I'm not saying the above is a serious security risk, merely that your
analysis above is inadequate.

> > S 9.3:
> > -----
> >    Since the key servers are distributed (potentially separate for each
> >    domain), the number of servers that would need to be attacked to
> >    defeat this mechanism on an Internet-wide basis is very large.
> >    Nevertheless, key servers for individual domains could be attacked,
> >    impeding the verification of messages from that domain.  This is not
> >    significantly different from the ability of an attacker to deny
> >    service to the mail exchangers for a given domain, although it
> >    affects outgoing, not incoming, mail.
> > -----
> > I think this analysis misses something important: DKIM depends on
> > wide deployment of signing infrastructure in order to make
> > a message being not signed meaningful. If popular senders
> > are regularly unverifiable, this strongly reduces recipients
> > incentive to make decisions based on DKIM settings.
> >
> 
> I think that you may not have seen that a sender can announce to the
> world that they sign all messages and please reject any unsigned
> ones.

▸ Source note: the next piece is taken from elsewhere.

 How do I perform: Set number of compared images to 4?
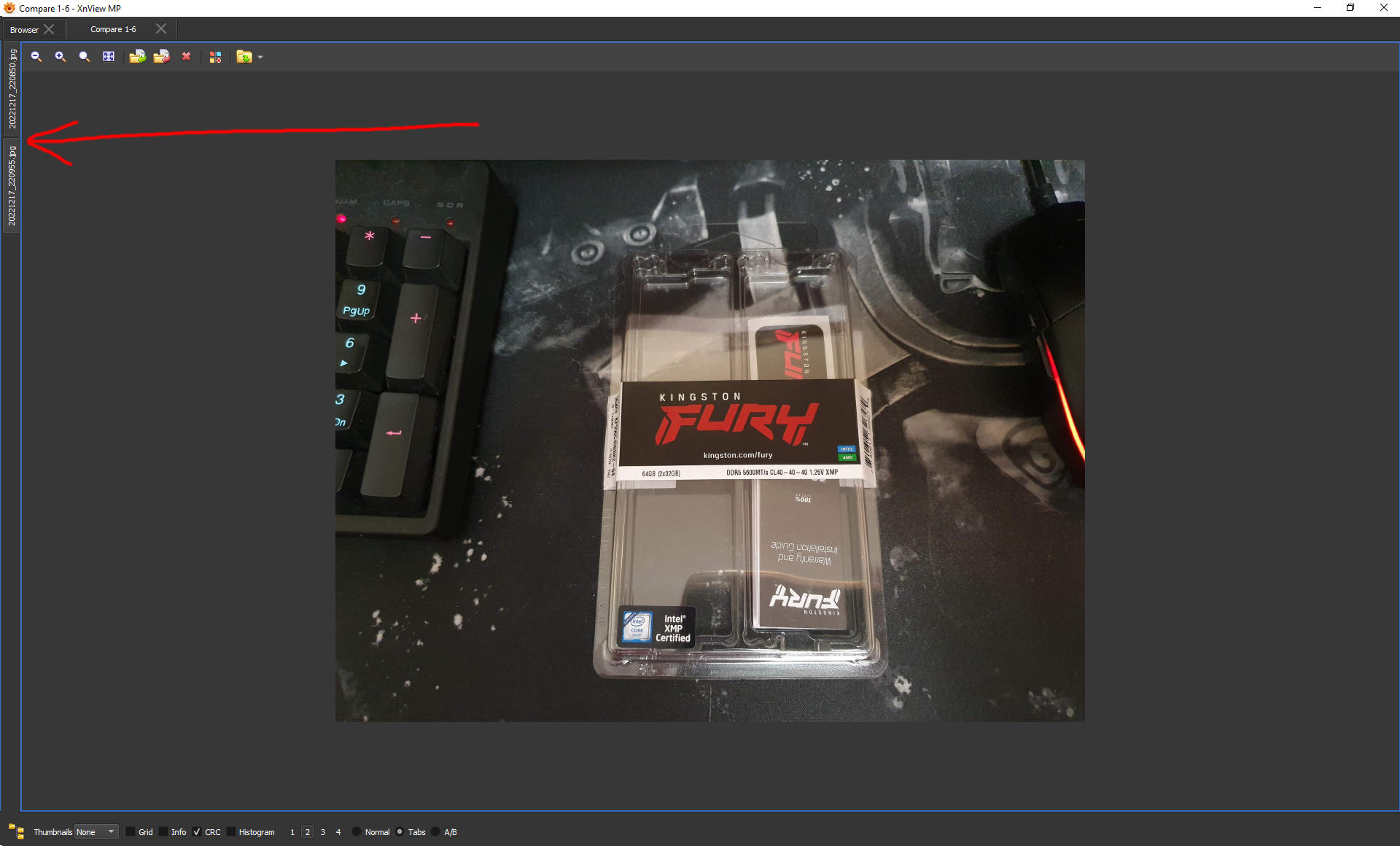click(x=338, y=832)
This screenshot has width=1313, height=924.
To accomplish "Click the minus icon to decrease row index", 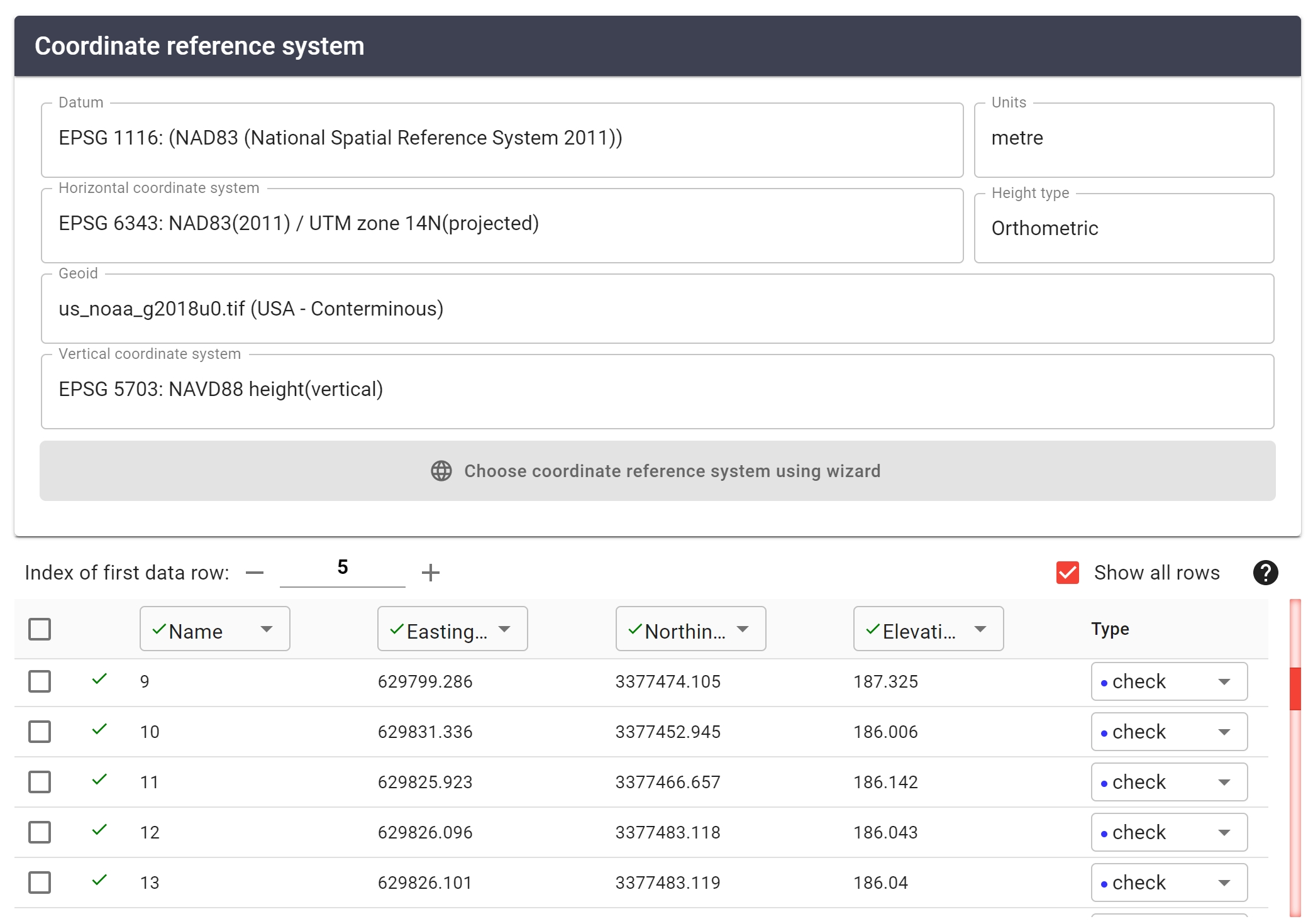I will (255, 573).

This policy statement means that an unsigned message from such a
> domain is meaningful, and in a negative sense. Does this address your
> concern?

No, because initially currently many senders don't have any such
policy published. They just don't sign their messages. The important
question for the recipient is how useful a signal a message being
signed is. If it only reduces the false positive rate for spam
(back to that again, but that's the use case) then the incentive
to use it as a signal isn't very high.